TEXTE À LIRE:
——

L’histoire de la résistance contre l’industrie minière en Intag ne serait pas concevable sans d’autres piliers organisationnels, auxquels sont venus s’ajouter des événements favorables, comme l’élection, en 1996, de l’économiste Auki Tituaña, dirigeant indigène charismatique, à la mairie de Cotacachi. Le maire a lancé un processus politique réellement participatif qui a permis, parmi bien d’autres choses, d’approuver à l’initiative des habitants de l’Intag une ordonnance municipale déclarant le canton de Cotacachi ‘canton écologique’ (le texte de l’ordonnance est disponible à l’adresse : accionecologica.org/descargas/ areas/otros/documentos/ordenanza.doc). Il s’agit d’une norme unique en Amérique latine et peut-être même dans le monde, qui vise à protéger les ressources naturelles et, à cet effet, à empêcher l’extraction minière.

De nombreuses circonstances y ont contribué, mais ce qui a définitivement mis fin à la présence de Bishi Metals en Intag est la prise du campement de l’entreprise par les habitants des communautés qui allaient être affectées par le projet minier : les gardes ont été expulsés, le matériel de l’entreprise a été retiré et placé sous la surveillance du maire, le campement minier a été démonté et le reste brûlé. Ceci a coûté un procès à quelques-uns des participants dont les actions ont été dénoncées, non pas par l’entreprise qui, bon gré mal gré a eu l’air d’accepter la volonté du peuple, mais par l’État équatorien, nommément par le ministère de l’Énergie et des Mines. Vu qu’il n’a jamais été possible de prouver que les paysans aient été coupables, après un long procès ils ont bénéficié en 1999 d’un non-lieu définitif.

——

DESCRIPTION DE L'EXERCICE:
Reproduisez fidèlement le texte sur la résistance minière en Intag, depuis « De nombreuses circonstances » jusqu'à « d’un non-lieu définitif. » inclus. Vous n'aurez pas besoin des données.

CONTENU DES DONNÉES:
——

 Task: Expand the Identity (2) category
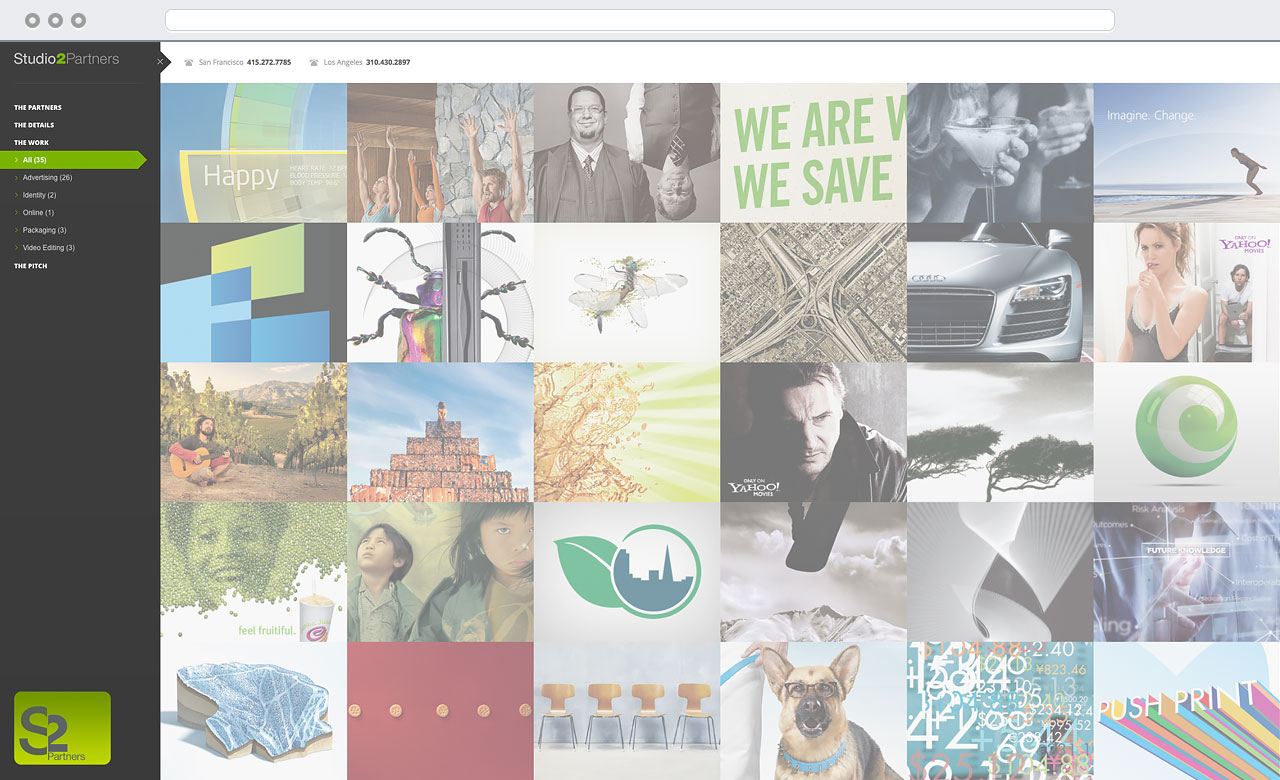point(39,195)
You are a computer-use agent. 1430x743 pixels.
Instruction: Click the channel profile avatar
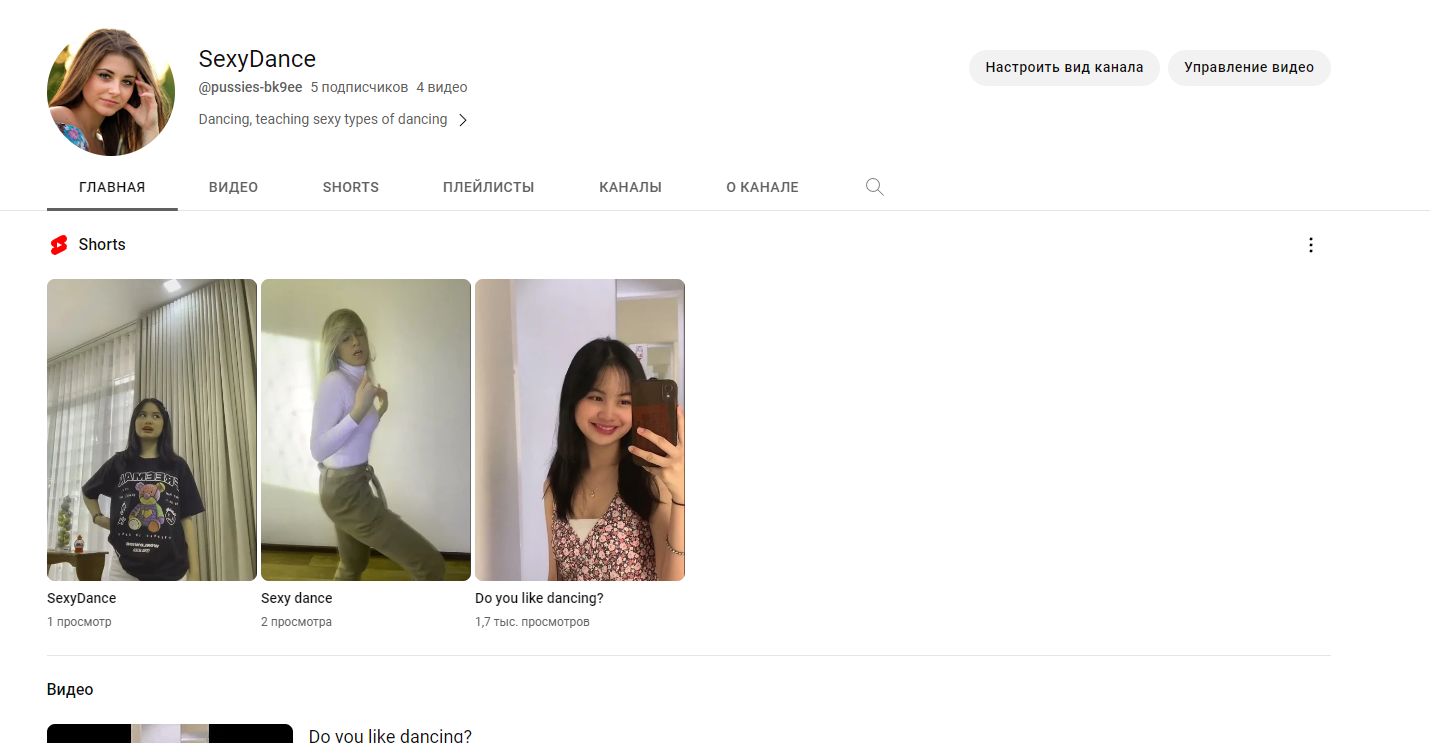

——

RÉPONSE COMPLÈTE:
De nombreuses circonstances y ont contribué, mais ce qui a définitivement mis fin à la présence de Bishi Metals en Intag est la prise du campement de l’entreprise par les habitants des communautés qui allaient être affectées par le projet minier : les gardes ont été expulsés, le matériel de l’entreprise a été retiré et placé sous la surveillance du maire, le campement minier a été démonté et le reste brûlé. Ceci a coûté un procès à quelques-uns des participants dont les actions ont été dénoncées, non pas par l’entreprise qui, bon gré mal gré a eu l’air d’accepter la volonté du peuple, mais par l’État équatorien, nommément par le ministère de l’Énergie et des Mines. Vu qu’il n’a jamais été possible de prouver que les paysans aient été coupables, après un long procès ils ont bénéficié en 1999 d’un non-lieu définitif.